In the Lancet report, 24.4% of Australian boys and 23% of Australian girls were overweight or obese. These figures were 29.6% and 28.7% for NZ boys and girls respectively. South Africa reported 18.8% of boys overweight or obese and 26.3% of girls. Completing the data for the most common nations where recipients of this note reside: 25.5% of Canadian boys and 22% of Canadian girls were overweight or obese. The numbers for the US were 28.8% of boys and 29.7% of girls.
This is not a UK problem, therefore. In the English-speaking so-called developed nations, one quarter to one third of our children are overweight or obese. In 2014, the US Centers for Disease Control and Prevention reported that there were promising signs that US childhood obesity was improving (Ref 3). The data claimed a “significant decline” in obesity among children aged 2 to 5 years. There was talk that Michelle Obama’s “Lets Move” campaign had made the difference. An alternative examination of the data showed that childhood obesity was still growing – just not as fast as it had been (Ref 4).

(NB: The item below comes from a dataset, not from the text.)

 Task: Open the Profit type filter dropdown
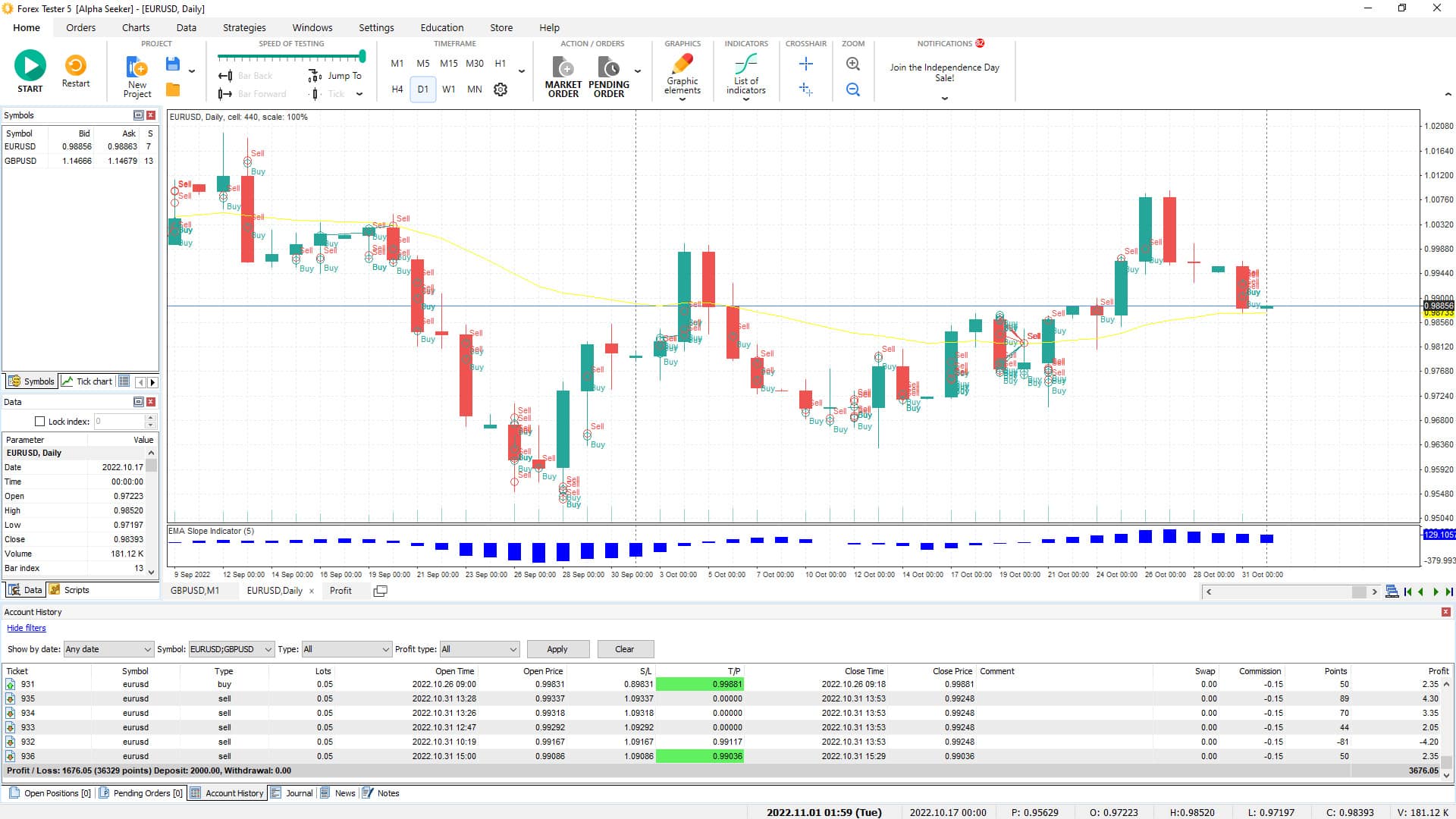(479, 649)
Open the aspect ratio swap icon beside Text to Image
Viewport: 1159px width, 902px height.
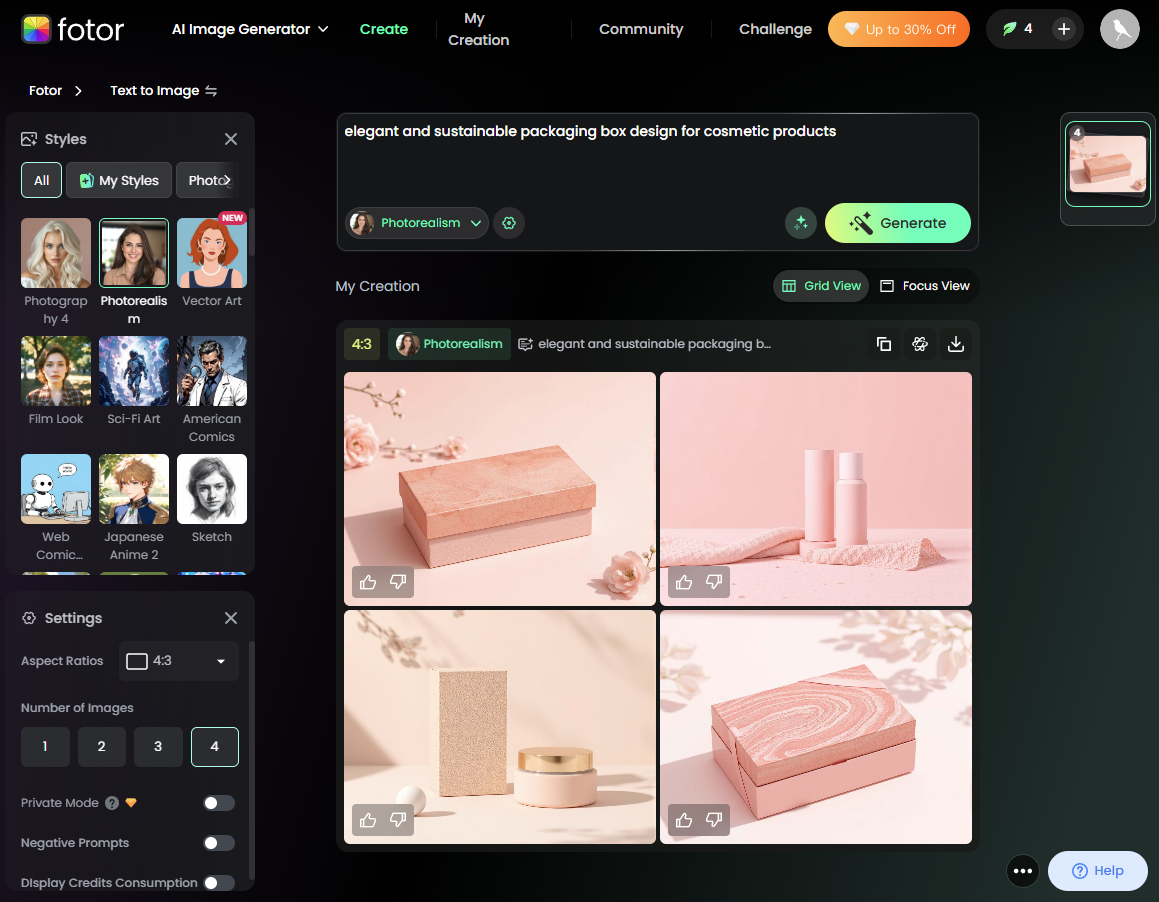[x=211, y=90]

Certainly the Lancet 2014 data suggest that the US problem is as big as anywhere else.
A letter to the Prime Minister
On 25th April 2018, Jamie Oliver wrote to British Prime Minister, Theresa May. The letter was entitled “A comprehensive strategy to tackle childhood obesity” and it was countersigned by the leaders of the other main parties in the UK: Labour; Liberal Democrats; Scottish National Party; and the Green Party (Ref 5). On 1st May, Jamie and Hugh appeared in the British Parliament before a health select committee to present their case for a multi-pronged childhood obesity strategy. The day after their appearance, a number of national newspapers reviewed the session and described their contribution as frank, refreshing and well presented.